J’écoute. Célèbre pour ses voyages dans la stratosphère vocale en parvenant à produire un contre-contre-ré, la note la plus aiguë jamais chantée, la voix de Mado Robin est-elle un météorite ? Elle aura parcouru les ondes, de la radio à la télévision, en produisant ce son excessif, sinon explosif. Une voix peut-elle, selon la croyance, briser une vitre ? Je me souviens enfant que nous entendions souvent les avions franchir le mur du son. Les vitres claquaient d’un bang sonore comme des tympans. Syncope. A-t-on cessé désormais de franchir le mur du son ? « Chaque chose », nous dit Hélène Magne ou les multiples avatars qui parlent à travers ses collages sonores, les voix ventriloquées qui essaiment au fil de ses citations, de ses emprunts et de ses forgeries, « chaque chose a sa vitesse propre ». Trajectoire composée d’un début et d’une fin, d’une propulsion et d’une chute. Perdre la vue, ou la mobilité. Jacqueline du Pré, musicienne prodige, violoncelliste, contracte la sclérose en plaques à l’âge de vingt-six ans et doit interrompre sa carrière. Chute en plein vol pour la musicienne frappée par la maladie. C’est son histoire que nous conte avec pudeur Hélène Magne par touches discrètes et souvenirs qui conjuguent l’élan et l’obstacle, l’émission et le tremblement. Le son du violoncelle, dit-on, est proche de la voix humaine. Ce qui surgit, s’échappe à travers l’éther est aussi ce qui se brise, se fragmente, se racornit, rencontre l’immobile et le fixe. Chaque accident dit l’ébranlement, sonore, physique et moral. Mais quel est le lien entre la fulgurance musicale et la maladie qui frappe la musicienne ?

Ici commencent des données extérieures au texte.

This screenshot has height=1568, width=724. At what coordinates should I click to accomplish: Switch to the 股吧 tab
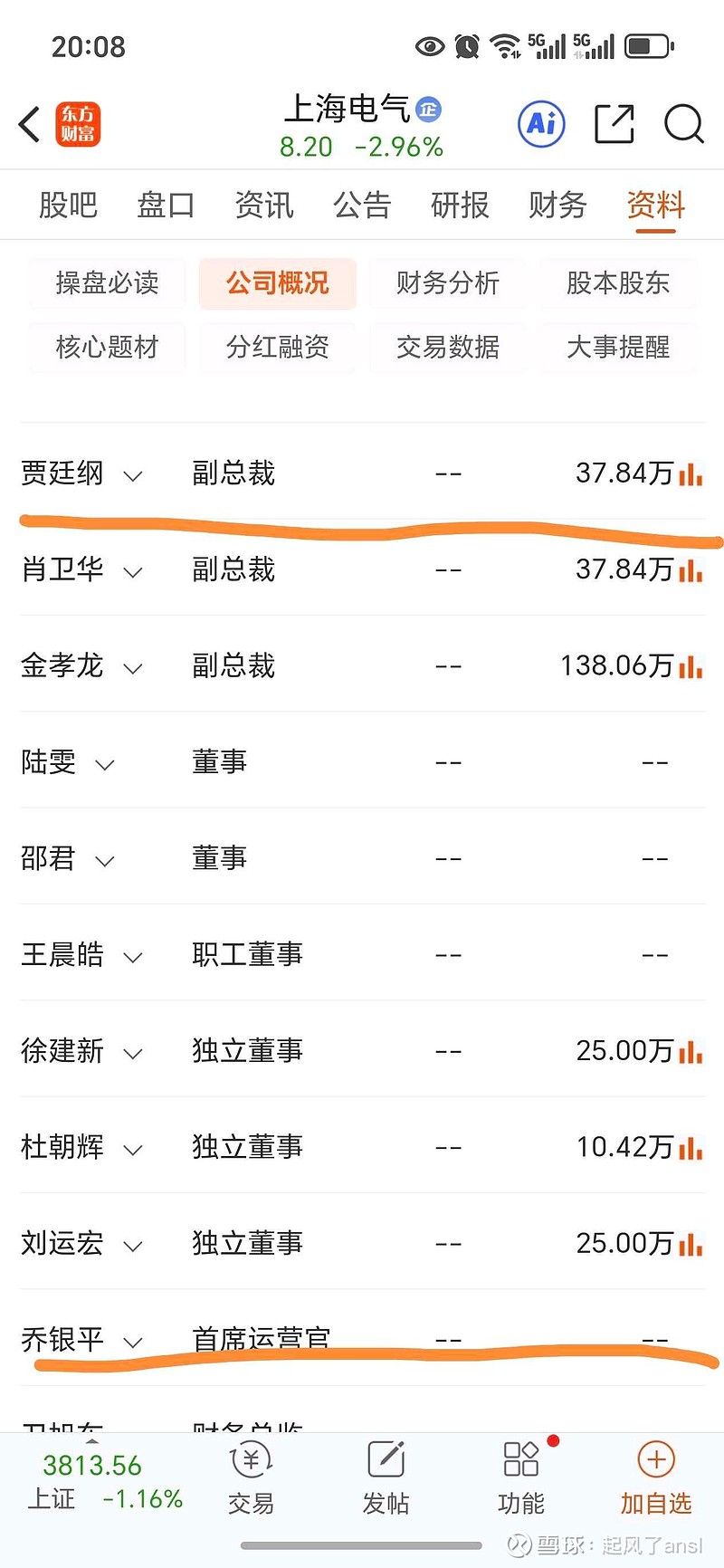tap(68, 206)
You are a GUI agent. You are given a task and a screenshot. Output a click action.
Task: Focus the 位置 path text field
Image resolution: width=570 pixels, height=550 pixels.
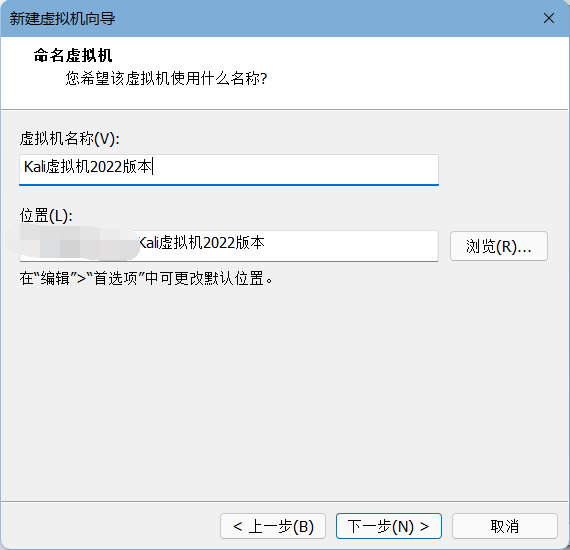click(229, 246)
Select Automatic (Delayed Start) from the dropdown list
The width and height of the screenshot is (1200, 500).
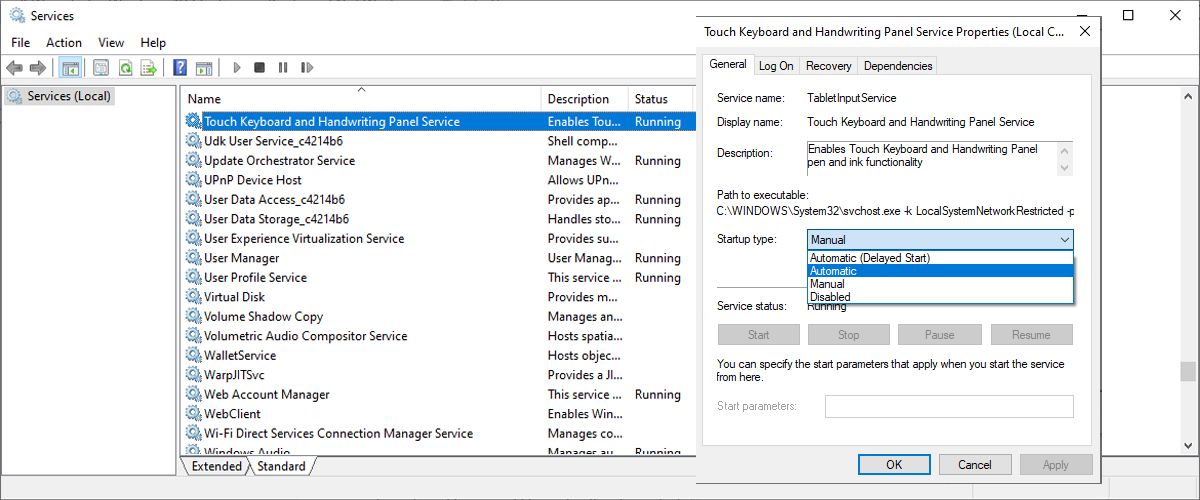(x=870, y=258)
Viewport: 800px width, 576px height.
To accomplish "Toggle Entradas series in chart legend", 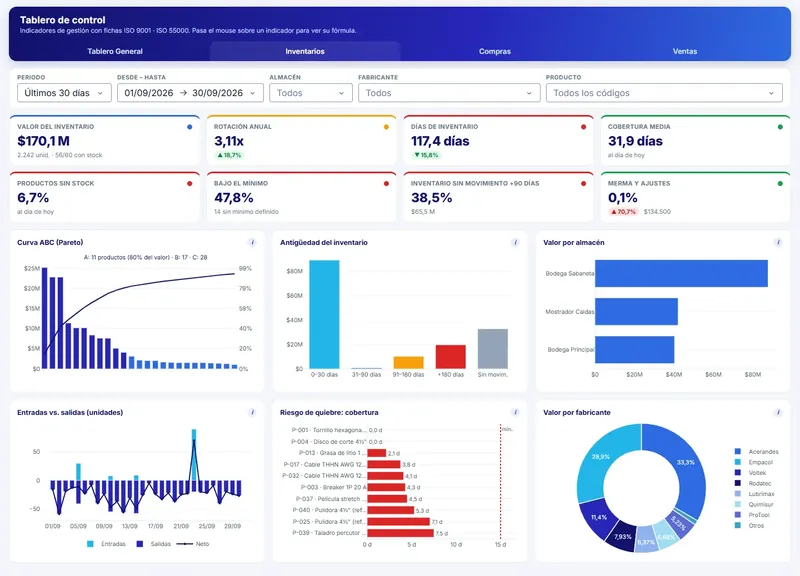I will tap(106, 544).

Que dire ? J’imagine. Le corps chutant à maintes reprises, s’accrochant aux racines, disparaissant sous son propre poids, sa gravité, son vertige, perte d’équilibre, appuyée aux murs du couloir, les bras tendus pour ne pas perdre l’équilibre, à tâtons, incapable de se supporter, dodelinant du chef, rivée à son fauteuil, immobile, clouée, la main crispée sur le crayon noircissant ses cahiers de zébrures illisibles, l’archet tremblant, la voix devenue rauque et éraillée, elle, oublieuse et distraite au gré des poussées de la maladie, la main qui oscille en lâchant les objets, le corps disloqué, amoindri, sans assiette, le regard vide, la voix grêlée, les mains glacées. En proie à la chute. À l’exténuation. Fourmillements, vertige, diplopie. Fatigue, épuisement. J’imagine. « Les cheveux dans les cordes », nous dit Hélène Magne, Jacqueline du Pré, noyée, essoufflée, retenue prisonnière dans l’enceinte de son corps malhabile. Que dois-je entendre derrière son histoire qui nous est contée par fragments ? De manière impressionniste, ironique, légère, par courts-circuits et fusées, La pluie fait surgir produit un vortex où tout s’engouffre, comme un tourbillon qui retient les corps et les astres. Trou noir du temps. Séisme lent. La figure de la violoncelliste prodige qui disparaît lentement comme une ombre, trace ténue dans l’air, chuchotée. L’empreinte d’un index frôlant une surface noircie à la flamme. Radiophonie. Machines à communiquer : apparition des ombres, voix de son maître du phonographe, chant du télégraphe, mort au travail du cinématographe, tables tournantes dans les fils du téléphone, esprits sur les ondes courtes, neige du téléviseur, caprices de l’électricité, télépathie, mystères de l’hypnose. La technique fabrique ses spectres. La radio est un médium. Écoute.




1 Blaise Cendrars, Dan Yack, Paris, Club français du livre, 1951, p. 186.

2 György Ligeti, Poème symphonique, pièce musicale pour cent métronomes, créée en 1963.